### SUPPLIED RECORDS

begin

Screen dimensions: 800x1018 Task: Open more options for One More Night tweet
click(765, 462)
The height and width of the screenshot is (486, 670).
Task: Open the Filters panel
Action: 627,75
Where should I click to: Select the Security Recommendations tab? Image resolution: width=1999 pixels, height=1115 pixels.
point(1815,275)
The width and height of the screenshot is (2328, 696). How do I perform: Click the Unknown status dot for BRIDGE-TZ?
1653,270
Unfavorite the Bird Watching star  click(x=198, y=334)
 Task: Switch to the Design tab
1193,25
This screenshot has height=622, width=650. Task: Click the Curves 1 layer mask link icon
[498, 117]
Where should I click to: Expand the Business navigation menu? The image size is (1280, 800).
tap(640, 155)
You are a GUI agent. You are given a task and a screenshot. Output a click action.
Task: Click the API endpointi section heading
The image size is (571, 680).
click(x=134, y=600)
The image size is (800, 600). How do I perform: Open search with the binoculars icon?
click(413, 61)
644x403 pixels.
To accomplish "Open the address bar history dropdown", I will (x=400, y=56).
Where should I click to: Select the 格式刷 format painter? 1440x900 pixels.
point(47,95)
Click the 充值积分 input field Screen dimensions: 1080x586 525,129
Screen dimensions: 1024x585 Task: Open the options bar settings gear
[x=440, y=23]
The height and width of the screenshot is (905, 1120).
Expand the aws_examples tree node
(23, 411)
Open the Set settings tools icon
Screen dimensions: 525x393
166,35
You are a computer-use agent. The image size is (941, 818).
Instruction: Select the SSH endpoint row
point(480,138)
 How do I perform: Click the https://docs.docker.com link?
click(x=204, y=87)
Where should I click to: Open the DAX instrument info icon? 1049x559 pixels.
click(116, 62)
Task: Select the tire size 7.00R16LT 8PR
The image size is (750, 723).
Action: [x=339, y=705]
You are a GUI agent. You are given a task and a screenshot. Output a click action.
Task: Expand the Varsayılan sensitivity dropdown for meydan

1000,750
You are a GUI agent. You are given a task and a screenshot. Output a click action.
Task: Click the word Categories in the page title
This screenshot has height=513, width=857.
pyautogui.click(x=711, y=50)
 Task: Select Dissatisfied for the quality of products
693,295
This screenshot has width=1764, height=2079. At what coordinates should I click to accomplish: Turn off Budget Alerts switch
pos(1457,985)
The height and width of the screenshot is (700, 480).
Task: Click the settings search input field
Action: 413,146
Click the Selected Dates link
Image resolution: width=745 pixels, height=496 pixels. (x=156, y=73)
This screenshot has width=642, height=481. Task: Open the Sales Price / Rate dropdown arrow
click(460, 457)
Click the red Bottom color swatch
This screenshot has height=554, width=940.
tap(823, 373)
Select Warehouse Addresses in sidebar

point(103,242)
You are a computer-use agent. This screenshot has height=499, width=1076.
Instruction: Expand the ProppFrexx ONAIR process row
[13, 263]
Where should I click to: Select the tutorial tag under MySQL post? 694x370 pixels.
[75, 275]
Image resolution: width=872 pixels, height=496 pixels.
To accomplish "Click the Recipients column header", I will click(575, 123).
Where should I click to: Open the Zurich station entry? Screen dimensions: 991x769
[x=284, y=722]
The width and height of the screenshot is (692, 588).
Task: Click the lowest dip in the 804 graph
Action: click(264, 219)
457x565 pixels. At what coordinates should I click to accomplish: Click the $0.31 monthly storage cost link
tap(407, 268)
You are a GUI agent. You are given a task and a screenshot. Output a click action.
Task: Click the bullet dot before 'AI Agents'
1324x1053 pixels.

end

### DIRECTIONS FOR THIS TASK
Update all the entries above, changing each "Where should I click to" to "Where do I click to" and keeping every other part the same.

### THE ANSWER
Screen dimensions: 800x1018 Task: Open more options for One More Night tweet
click(765, 462)
The height and width of the screenshot is (486, 670).
Task: Open the Filters panel
Action: 627,75
Where do I click to: Select the Security Recommendations tab? Image resolution: width=1999 pixels, height=1115 pixels.
point(1815,275)
The width and height of the screenshot is (2328, 696). How do I perform: Click the Unknown status dot for BRIDGE-TZ?
1653,270
Unfavorite the Bird Watching star  click(x=198, y=334)
 Task: Switch to the Design tab
1193,25
This screenshot has height=622, width=650. Task: Click the Curves 1 layer mask link icon
[498, 117]
Where do I click to: Expand the Business navigation menu? The image size is (1280, 800).
tap(640, 155)
You are a GUI agent. You are given a task and a screenshot. Output a click action.
Task: Click the API endpointi section heading
The image size is (571, 680).
click(x=134, y=600)
The image size is (800, 600). How do I perform: Open search with the binoculars icon?
click(413, 61)
644x403 pixels.
To accomplish "Open the address bar history dropdown", I will (x=400, y=56).
Where do I click to: Select the 格式刷 format painter? 1440x900 pixels.
point(47,95)
Click the 充值积分 input field Screen dimensions: 1080x586 525,129
Screen dimensions: 1024x585 Task: Open the options bar settings gear
[x=440, y=23]
The height and width of the screenshot is (905, 1120).
Expand the aws_examples tree node
(23, 411)
Open the Set settings tools icon
Screen dimensions: 525x393
166,35
You are a computer-use agent. The image size is (941, 818).
Instruction: Select the SSH endpoint row
point(480,138)
 How do I perform: Click the https://docs.docker.com link?
click(x=204, y=87)
Where do I click to: Open the DAX instrument info icon? 1049x559 pixels.
click(116, 62)
Task: Select the tire size 7.00R16LT 8PR
The image size is (750, 723).
Action: [x=339, y=705]
You are a GUI agent. You are given a task and a screenshot. Output a click action.
Task: Expand the Varsayılan sensitivity dropdown for meydan

1000,750
You are a GUI agent. You are given a task and a screenshot. Output a click action.
Task: Click the word Categories in the page title
This screenshot has height=513, width=857.
pyautogui.click(x=711, y=50)
 Task: Select Dissatisfied for the quality of products
693,295
This screenshot has width=1764, height=2079. At what coordinates should I click to accomplish: Turn off Budget Alerts switch
pos(1457,985)
The height and width of the screenshot is (700, 480).
Task: Click the settings search input field
Action: 413,146
Click the Selected Dates link
Image resolution: width=745 pixels, height=496 pixels. (x=156, y=73)
This screenshot has width=642, height=481. Task: Open the Sales Price / Rate dropdown arrow
click(460, 457)
Click the red Bottom color swatch
This screenshot has height=554, width=940.
tap(823, 373)
Select Warehouse Addresses in sidebar

point(103,242)
You are a computer-use agent. This screenshot has height=499, width=1076.
Instruction: Expand the ProppFrexx ONAIR process row
[13, 263]
Where do I click to: Select the tutorial tag under MySQL post? 694x370 pixels.
[75, 275]
Image resolution: width=872 pixels, height=496 pixels.
To accomplish "Click the Recipients column header", I will click(575, 123).
Where do I click to: Open the Zurich station entry? Screen dimensions: 991x769
[x=284, y=722]
The width and height of the screenshot is (692, 588).
Task: Click the lowest dip in the 804 graph
Action: click(264, 219)
457x565 pixels. At what coordinates should I click to accomplish: Click the $0.31 monthly storage cost link
tap(407, 268)
You are a GUI agent. You are given a task and a screenshot. Output a click action.
Task: Click the bullet dot before 'AI Agents'
1324x1053 pixels.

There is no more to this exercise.